Thorne had done something similar; had spoken to his father for a while after the old man had died. Actually, his father had been the one doing the talking, but Thorne knew well enough that it amounted to the same thing.

It took a second to say ‘good-bye’, and a lifetime.

He looked up as Kitson bustled in, tossing her coat across the back of a chair, rattling on about how students looked even younger than policemen nowadays.

‘You should chuck the job in,’ Thorne said. ‘Go back to college as a mature student. Don’t you fancy three years of drinking and sleeping with eighteen-year-olds? Thinking about it, I’ll come with you…’

Kitson told him about her meeting with Harika Kemal. The name of the man she’d identified as her boyfriend’s killer.

‘How does she know for sure?’ Thorne asked. ‘She said before she didn’t see it happen.’

‘I’m not sure about that any more.’

‘Going to be iffy without a witness.’

‘I’ll worry about that later.’

‘Did she say why her brother did it?’

‘I wasn’t getting that out of her without thumbscrews,’ Kitson said.

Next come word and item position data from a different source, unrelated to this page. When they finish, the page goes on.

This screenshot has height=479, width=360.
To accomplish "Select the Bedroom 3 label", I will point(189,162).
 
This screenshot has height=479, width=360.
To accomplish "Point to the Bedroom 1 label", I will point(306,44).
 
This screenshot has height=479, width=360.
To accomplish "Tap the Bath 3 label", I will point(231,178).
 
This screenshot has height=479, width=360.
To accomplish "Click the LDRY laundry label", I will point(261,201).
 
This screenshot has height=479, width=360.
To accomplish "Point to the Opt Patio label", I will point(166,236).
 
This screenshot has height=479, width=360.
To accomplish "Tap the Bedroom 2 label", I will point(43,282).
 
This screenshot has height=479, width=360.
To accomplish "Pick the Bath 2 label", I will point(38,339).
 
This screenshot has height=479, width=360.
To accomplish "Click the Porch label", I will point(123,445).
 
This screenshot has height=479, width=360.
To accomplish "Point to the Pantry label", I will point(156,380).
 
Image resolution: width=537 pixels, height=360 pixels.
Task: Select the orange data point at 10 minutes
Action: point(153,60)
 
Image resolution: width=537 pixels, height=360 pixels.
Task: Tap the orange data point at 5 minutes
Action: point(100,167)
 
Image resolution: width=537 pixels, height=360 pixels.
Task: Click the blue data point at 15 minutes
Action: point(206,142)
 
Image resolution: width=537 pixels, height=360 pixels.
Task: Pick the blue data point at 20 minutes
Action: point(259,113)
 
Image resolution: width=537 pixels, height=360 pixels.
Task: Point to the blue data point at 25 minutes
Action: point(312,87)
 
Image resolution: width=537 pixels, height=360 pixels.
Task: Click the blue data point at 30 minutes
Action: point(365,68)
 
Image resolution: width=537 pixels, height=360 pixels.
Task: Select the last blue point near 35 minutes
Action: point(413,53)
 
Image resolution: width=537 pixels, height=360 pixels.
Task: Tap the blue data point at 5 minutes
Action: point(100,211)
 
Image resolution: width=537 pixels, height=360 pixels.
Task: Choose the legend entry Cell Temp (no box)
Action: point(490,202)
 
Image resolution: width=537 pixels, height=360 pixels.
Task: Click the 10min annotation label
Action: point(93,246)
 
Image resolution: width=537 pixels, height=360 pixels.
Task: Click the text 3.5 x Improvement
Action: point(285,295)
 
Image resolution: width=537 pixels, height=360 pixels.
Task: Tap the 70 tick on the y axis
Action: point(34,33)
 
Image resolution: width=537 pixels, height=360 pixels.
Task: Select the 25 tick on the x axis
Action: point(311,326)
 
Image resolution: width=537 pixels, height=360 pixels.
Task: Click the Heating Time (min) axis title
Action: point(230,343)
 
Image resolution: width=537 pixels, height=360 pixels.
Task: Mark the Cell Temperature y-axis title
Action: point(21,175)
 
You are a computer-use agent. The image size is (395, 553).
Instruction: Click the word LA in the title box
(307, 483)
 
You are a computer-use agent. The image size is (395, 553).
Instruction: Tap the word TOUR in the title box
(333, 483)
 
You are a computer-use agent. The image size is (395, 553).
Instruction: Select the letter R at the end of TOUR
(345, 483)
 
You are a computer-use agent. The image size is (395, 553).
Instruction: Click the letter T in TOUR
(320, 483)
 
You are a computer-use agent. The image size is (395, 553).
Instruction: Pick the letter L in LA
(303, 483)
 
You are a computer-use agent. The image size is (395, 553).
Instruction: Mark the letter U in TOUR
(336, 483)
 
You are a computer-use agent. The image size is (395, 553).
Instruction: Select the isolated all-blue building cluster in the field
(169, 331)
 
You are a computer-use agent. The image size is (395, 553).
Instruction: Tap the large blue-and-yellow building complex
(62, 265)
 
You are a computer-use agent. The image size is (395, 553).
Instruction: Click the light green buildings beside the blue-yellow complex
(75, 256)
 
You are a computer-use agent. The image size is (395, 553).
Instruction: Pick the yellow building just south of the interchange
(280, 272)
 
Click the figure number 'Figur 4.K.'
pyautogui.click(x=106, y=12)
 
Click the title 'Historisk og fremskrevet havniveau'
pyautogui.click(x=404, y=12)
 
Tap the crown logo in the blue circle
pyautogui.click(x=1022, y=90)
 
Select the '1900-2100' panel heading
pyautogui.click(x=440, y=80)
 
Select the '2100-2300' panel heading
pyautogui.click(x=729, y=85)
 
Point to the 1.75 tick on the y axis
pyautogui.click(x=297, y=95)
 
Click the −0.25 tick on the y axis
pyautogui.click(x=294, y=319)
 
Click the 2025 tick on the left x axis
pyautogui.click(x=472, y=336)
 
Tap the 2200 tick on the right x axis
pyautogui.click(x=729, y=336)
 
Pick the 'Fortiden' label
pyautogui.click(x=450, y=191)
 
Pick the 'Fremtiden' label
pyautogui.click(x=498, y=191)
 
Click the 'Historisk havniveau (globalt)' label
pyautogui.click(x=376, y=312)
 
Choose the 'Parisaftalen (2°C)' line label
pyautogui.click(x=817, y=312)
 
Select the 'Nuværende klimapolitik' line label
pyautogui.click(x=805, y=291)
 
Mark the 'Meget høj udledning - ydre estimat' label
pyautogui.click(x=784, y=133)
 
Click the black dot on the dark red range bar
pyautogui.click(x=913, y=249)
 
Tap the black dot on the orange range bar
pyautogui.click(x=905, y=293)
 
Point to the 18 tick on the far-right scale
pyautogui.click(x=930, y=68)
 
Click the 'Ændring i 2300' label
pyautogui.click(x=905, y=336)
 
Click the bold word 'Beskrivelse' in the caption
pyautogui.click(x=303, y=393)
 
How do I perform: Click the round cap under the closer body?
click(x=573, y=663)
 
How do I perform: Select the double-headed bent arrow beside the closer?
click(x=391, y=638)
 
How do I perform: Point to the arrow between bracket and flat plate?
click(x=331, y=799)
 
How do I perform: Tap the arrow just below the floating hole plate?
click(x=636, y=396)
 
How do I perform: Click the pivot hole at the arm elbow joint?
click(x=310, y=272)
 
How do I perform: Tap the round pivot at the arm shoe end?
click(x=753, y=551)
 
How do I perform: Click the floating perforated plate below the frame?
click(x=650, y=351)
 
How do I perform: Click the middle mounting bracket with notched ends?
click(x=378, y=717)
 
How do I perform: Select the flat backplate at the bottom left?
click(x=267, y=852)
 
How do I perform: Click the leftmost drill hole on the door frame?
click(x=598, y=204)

‘There must be some knocking around somewhere.’

Kitson rummaged in her bag and took out a small jar. ‘Hakan runs a dry cleaner’s on Green Lanes.’ She pursed her lips, ran a dab of balm across each. ‘Up near Finsbury Park…’

Thorne knew that many businesses in that area paid local drug gangs for protection; that some operated as fronts for the dealers and heroin traffickers. Restaurants, minicab firms, supermarkets. He wondered if Hakan Kemal might be laundering more than shirts and blouses.

Kitson had obviously been thinking along the same lines. ‘Maybe S &O had it right all along, and it was gang-related.’

‘Not the smoothest hitman I’ve ever come across,’ Thorne said, ‘but what do I know?’

Kitson was happy to agree on both counts.

Thorne looked across at her, deadpan: ‘Have you ever seen a film called Shy and Shaven…?’

He was trying to give an accurate description of the smell in Davey Tindall’s office when his mobile rang. He looked at the caller display, thought about dropping the call, but felt immediately guilty. Sighing, he hit the green button.